Updated: Oct 11, 2022

In three months’ time Leighton House, the studio-turned-museum built by artist Frederic Leighton in the latter part of the nineteenth century, will reopen. Tucked away behind busy Kensington High Street in London, the modest brick building with the unexpectedly exotic interior has just emerged from a year of careful construction aimed at improving access and enhancing the story it tells. Recently, I was part of a small group given a sneak preview of this much-loved attraction by Daniel Robbins, its senior curator.

Having visited many times in the last twenty-five years it was strange enough seeing Leighton House empty, of people, paintings, sculpture and furniture – even the famous fountain pool in the Arab Hall was dry. In some ways, therefore, we were going back to when the house was first built before seeing the new changes. Leighton was, variously, a host, philanthropist, collector, sponsor, teacher and figurehead, but fundamentally an artist, rigorous in his technique thanks to classical training and hugely successful both financially and critically. A place from which he could service this complex life of public duty and private dedication soon became a necessity, and 2 Holland Park Road (the road naming and numbering has since changed) was crafted in association with architect George Aitchison as a very personal house, workplace and showroom.

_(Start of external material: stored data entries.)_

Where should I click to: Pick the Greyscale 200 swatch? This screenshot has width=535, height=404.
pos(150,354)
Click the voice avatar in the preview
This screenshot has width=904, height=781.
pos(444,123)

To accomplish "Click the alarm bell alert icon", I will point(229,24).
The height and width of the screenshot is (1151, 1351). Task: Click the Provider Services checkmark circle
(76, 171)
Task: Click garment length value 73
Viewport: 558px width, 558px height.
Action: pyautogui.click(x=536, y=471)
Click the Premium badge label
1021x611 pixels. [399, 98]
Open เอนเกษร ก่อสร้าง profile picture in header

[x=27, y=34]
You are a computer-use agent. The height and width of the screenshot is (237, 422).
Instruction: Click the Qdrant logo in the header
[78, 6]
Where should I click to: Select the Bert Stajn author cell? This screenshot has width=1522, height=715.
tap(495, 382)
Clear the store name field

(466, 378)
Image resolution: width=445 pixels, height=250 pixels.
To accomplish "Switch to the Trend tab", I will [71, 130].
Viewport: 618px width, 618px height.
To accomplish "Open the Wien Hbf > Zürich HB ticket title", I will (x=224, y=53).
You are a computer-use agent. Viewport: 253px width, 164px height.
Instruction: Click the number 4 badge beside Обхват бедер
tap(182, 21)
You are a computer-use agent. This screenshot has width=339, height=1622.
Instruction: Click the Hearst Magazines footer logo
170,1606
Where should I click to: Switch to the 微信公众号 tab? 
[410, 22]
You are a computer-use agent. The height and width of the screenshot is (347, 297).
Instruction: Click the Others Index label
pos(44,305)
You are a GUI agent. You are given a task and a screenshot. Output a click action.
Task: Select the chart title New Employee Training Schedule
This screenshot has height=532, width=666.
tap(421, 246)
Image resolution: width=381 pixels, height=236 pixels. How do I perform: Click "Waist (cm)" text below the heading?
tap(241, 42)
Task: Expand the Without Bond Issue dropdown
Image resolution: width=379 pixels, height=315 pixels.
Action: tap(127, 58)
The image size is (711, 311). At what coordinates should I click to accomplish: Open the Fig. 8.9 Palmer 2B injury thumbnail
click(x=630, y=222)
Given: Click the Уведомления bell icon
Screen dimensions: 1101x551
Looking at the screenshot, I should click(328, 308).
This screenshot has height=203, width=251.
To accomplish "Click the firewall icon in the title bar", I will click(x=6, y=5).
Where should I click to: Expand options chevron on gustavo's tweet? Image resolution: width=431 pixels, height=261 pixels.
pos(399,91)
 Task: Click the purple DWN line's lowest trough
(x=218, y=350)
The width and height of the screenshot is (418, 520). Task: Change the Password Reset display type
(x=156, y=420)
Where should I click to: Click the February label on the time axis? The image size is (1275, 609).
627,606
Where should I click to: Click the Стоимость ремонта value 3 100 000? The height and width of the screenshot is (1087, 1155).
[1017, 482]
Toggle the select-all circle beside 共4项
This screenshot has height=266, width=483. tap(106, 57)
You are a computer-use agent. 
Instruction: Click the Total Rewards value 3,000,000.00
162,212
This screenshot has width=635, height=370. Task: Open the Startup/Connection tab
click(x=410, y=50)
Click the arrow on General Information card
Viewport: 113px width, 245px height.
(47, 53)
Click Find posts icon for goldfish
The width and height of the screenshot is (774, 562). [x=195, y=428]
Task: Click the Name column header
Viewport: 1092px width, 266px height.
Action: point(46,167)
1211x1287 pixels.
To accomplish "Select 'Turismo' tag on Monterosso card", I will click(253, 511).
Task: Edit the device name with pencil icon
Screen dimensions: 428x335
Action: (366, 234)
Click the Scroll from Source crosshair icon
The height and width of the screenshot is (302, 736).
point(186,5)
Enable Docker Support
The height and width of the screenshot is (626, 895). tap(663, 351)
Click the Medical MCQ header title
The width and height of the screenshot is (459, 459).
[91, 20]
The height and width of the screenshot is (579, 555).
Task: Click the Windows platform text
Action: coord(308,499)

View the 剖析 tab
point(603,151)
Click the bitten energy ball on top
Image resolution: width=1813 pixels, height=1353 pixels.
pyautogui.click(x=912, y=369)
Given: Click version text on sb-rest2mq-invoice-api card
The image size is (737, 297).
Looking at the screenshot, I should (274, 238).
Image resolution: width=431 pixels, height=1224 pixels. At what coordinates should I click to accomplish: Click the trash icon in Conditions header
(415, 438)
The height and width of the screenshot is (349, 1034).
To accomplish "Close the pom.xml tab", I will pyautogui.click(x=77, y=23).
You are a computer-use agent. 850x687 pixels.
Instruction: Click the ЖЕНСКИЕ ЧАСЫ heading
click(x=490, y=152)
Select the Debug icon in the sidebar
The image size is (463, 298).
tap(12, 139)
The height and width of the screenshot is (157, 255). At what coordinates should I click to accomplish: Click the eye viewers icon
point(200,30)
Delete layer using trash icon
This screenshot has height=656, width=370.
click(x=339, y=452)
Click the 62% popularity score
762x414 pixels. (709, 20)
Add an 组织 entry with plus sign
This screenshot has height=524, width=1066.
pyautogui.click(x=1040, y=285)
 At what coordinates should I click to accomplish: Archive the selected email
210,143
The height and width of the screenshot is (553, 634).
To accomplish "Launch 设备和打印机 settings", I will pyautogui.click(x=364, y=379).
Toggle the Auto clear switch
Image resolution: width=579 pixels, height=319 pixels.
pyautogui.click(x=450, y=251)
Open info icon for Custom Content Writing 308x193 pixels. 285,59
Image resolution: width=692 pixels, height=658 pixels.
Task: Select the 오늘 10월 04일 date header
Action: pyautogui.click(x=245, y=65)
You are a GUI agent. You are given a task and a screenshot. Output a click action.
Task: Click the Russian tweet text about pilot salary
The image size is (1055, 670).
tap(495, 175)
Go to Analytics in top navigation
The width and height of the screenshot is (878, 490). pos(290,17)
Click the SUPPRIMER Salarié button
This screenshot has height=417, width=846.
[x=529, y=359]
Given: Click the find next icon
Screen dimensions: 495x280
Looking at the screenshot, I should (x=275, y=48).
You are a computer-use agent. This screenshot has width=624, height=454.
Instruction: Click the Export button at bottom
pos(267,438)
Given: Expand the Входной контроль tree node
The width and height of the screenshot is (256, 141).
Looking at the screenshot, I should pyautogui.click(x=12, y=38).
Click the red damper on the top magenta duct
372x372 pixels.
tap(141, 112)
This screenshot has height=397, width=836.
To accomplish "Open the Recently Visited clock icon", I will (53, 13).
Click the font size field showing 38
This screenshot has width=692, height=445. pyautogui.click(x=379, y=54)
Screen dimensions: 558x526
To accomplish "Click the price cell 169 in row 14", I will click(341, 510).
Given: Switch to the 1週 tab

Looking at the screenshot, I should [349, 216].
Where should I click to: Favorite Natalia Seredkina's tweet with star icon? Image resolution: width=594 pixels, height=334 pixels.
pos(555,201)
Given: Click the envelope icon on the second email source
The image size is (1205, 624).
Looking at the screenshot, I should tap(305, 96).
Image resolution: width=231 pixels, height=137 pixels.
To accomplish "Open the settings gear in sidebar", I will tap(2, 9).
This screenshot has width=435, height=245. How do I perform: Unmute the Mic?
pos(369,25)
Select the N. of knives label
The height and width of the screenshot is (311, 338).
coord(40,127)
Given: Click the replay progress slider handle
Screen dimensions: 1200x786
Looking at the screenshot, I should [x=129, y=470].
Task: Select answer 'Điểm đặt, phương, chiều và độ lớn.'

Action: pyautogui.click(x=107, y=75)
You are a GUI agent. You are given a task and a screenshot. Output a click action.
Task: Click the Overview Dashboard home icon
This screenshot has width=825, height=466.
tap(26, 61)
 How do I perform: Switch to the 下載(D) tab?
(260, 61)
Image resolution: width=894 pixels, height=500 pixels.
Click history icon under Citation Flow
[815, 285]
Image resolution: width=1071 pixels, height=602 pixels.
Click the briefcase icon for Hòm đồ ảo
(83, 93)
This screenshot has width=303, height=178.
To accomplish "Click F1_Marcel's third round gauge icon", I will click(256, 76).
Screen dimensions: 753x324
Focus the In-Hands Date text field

As Daniel reminded us the original structure, the central block of today’s building, provided a basic suite of living rooms and the vital studio, on the first floor and lit by a great north-facing window. The pair developed and expanded this initial design during thirty years of occupation, however, to ensure it remained useful and so to this core was soon added a short eastern extension to increase the space for painting. That Arab Hall followed later, lined with tiles from the Middle East, topped by a gilded dome and contained within a polygonal wing to the west. Next, Leighton’s working year was extended with a new, glazed winter studio back at the opposite end of the house, elevated on iron columns to clear the smog. A final infill block on top of the library was completed just before Leighton’s death.


In the years after this the building suffered a number of indignities, from housing a children’s library and suffering wartime bomb damage to unsympathetic alterations, quite apart from the sale of most of its contents. The trend was arrested in the eighties but only in the last few decades has the situation gradually improved, thanks to curatorial and popular re-engagement with the Pre-Raphaelite, Aesthetic and Symbolist artists in general and the Holland Park Circle in particular. Small improvements were made, some restoration was carried out and items were sourced to replace the losses.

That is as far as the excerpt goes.